Así transcurre la tarde, que se revela dura para doña Isabel, solo pensando en aquel que es dueño de su alma. Recorre con su mente el mar en busca del barco en el que se aleja, surcando las aguas cálidas del Mediterráneo, para no volver jamás. El sonido de las piezas de las armaduras entrechocando, de las espadas que resuenan en sus vainas y el olor a cuero curtido, le llenan las fosas nasales. Recuerdo que ya nunca olvidará. Su aya está detrás de ella, como la gallina que protege de aquello que amenaza. La ha criado desde que su madre muriera en aquel infausto día en que ella decidió venir al mundo. Su cuerpo, fuerte y grande, intimida a quien se atreve a acercarse a doña Isabel y coloca un muro ante quien no es deseado. El vestido de doña Isabel, de lino fino y ligero, se derrama por los costados como espuma de ninfa y sus brazos, blancos de marfil, se apoyan con sus manos aferrando las cabezas de león tallado que adornan los reposabrazos del alto sillón de madera de roble desde el que observa la escena que se desarrolla.
El fornido marqués se deshace de sus iguales y, con la mirada puesta en doña Isabel, se acerca y dobla la rodilla para dirigirse a ella en tono de súplica. Todos los allí presentes contienen el aliento, conscientes de que ante ellos se fragua la fusión de dos de las casas más poderosas en el Levante de la vieja Hispania. Es en ese instante cuando el suave frufrú de la seda, rozando la fría piedra, anuncia la llegada del más influyente de los canónigos de los dos reinos unidos por los Reyes Católicos: Castilla y Aragón. Don Pedro González de Mendoza entra en el salón seguido de una pequeña corte de hidalgos y abades que le sirven en su viaje a Cartagena, donde viene a observar cómo se cumplen las órdenes de su católica majestad, doña Isabel de Castilla, y de su egregio esposo, don Fernando, rey de Aragón. Son órdenes perentorias que se refieren a la expulsión de los enemigos de Cristo y de la Iglesia que poblaran antaño las tierras de los infieles moros, protectores de los hebreos, para deshonra de los reinos cristianos.

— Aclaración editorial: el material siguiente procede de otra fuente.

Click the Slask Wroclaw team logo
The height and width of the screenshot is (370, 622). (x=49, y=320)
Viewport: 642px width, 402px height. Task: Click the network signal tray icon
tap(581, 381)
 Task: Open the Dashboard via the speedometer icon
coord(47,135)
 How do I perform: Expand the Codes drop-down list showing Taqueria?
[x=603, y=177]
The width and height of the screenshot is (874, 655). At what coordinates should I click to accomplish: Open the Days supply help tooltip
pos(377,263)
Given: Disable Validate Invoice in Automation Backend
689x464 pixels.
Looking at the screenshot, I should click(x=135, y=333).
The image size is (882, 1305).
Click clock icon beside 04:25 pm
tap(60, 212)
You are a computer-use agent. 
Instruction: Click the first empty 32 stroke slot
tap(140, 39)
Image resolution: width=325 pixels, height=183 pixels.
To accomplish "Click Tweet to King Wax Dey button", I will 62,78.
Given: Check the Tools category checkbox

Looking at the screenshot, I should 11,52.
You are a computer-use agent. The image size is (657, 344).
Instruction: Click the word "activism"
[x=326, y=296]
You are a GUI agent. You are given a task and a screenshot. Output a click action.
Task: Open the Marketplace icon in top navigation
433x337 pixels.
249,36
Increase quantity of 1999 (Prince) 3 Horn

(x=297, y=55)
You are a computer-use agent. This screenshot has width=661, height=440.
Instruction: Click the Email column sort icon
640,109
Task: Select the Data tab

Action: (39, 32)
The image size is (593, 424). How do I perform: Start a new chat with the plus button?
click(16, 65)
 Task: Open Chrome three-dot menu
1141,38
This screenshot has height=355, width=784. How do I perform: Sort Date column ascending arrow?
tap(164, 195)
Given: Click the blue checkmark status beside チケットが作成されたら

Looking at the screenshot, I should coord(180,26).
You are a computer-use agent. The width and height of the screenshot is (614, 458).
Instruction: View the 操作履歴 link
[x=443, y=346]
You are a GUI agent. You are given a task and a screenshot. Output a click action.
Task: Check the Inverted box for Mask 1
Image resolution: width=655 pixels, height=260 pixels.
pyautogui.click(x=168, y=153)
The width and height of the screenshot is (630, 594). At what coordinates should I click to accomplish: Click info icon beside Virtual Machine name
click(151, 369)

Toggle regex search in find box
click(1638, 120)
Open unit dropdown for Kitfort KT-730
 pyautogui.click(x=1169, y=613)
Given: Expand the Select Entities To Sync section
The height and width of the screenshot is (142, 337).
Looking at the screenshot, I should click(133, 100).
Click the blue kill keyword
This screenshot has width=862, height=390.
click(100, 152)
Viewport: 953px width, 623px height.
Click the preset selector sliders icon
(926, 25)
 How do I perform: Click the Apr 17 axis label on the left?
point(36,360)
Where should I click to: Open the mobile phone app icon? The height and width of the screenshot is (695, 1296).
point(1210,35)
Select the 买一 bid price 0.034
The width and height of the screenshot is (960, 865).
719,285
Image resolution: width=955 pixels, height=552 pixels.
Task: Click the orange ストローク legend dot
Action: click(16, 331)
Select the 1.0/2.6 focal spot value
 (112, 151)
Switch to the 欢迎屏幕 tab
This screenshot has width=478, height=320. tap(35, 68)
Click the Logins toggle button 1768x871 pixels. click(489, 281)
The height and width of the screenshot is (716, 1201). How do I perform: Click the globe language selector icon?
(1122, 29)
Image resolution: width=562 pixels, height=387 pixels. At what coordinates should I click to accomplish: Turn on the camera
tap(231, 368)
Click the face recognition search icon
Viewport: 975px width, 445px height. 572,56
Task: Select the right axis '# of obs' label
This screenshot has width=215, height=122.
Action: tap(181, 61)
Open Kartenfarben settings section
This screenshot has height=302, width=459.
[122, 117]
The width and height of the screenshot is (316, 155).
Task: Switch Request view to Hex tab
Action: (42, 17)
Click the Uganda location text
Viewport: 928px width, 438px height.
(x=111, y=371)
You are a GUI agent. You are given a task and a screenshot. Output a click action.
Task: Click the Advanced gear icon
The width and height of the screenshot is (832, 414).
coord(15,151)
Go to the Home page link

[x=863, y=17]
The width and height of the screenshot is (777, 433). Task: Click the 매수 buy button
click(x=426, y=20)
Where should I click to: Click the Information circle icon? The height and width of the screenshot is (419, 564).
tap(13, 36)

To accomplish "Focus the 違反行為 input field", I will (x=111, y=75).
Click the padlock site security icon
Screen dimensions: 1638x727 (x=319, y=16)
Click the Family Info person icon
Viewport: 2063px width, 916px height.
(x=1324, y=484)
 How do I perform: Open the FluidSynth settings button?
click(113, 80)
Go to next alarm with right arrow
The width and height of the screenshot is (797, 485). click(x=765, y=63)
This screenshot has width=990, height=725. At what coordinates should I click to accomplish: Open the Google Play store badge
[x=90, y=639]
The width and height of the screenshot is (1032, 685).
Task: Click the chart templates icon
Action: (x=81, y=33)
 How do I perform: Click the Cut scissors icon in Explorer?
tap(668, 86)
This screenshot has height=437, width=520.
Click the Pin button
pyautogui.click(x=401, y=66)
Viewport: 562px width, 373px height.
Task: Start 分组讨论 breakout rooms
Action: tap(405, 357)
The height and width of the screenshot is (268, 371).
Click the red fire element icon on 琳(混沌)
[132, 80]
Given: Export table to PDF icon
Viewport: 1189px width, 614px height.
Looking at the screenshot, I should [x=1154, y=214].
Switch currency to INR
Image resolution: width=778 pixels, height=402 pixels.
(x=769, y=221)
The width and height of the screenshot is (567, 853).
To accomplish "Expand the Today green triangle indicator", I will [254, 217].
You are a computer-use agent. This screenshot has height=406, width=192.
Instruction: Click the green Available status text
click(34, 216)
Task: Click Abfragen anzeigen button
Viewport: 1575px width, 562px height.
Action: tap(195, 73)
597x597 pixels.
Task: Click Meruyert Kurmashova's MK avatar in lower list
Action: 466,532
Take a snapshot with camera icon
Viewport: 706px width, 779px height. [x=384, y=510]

Como si un ensalmo se produjese, todos vuelven el rostro hacia su eminencia quien, con gesto displicente y acostumbrado, da su permiso para que continúe el acto. Don Gabriel toma la mano diestra de doña Isabel y se la besa mientras, en todo momento, sus ojos controlan la faz seria e inexpresiva de su elegida.
—Hacedme, doña Isabel, el honor, de convertiros en parte de mi casa, que no hay otro mayor que adornarla con vuestra presencia, y regaladme con vuestra palabra el saber que soy de vuestro agrado. No desdeñéis mi oferta, que soy caballero rudo, de pocas palabras en boca, y mi expresión no me hace honor.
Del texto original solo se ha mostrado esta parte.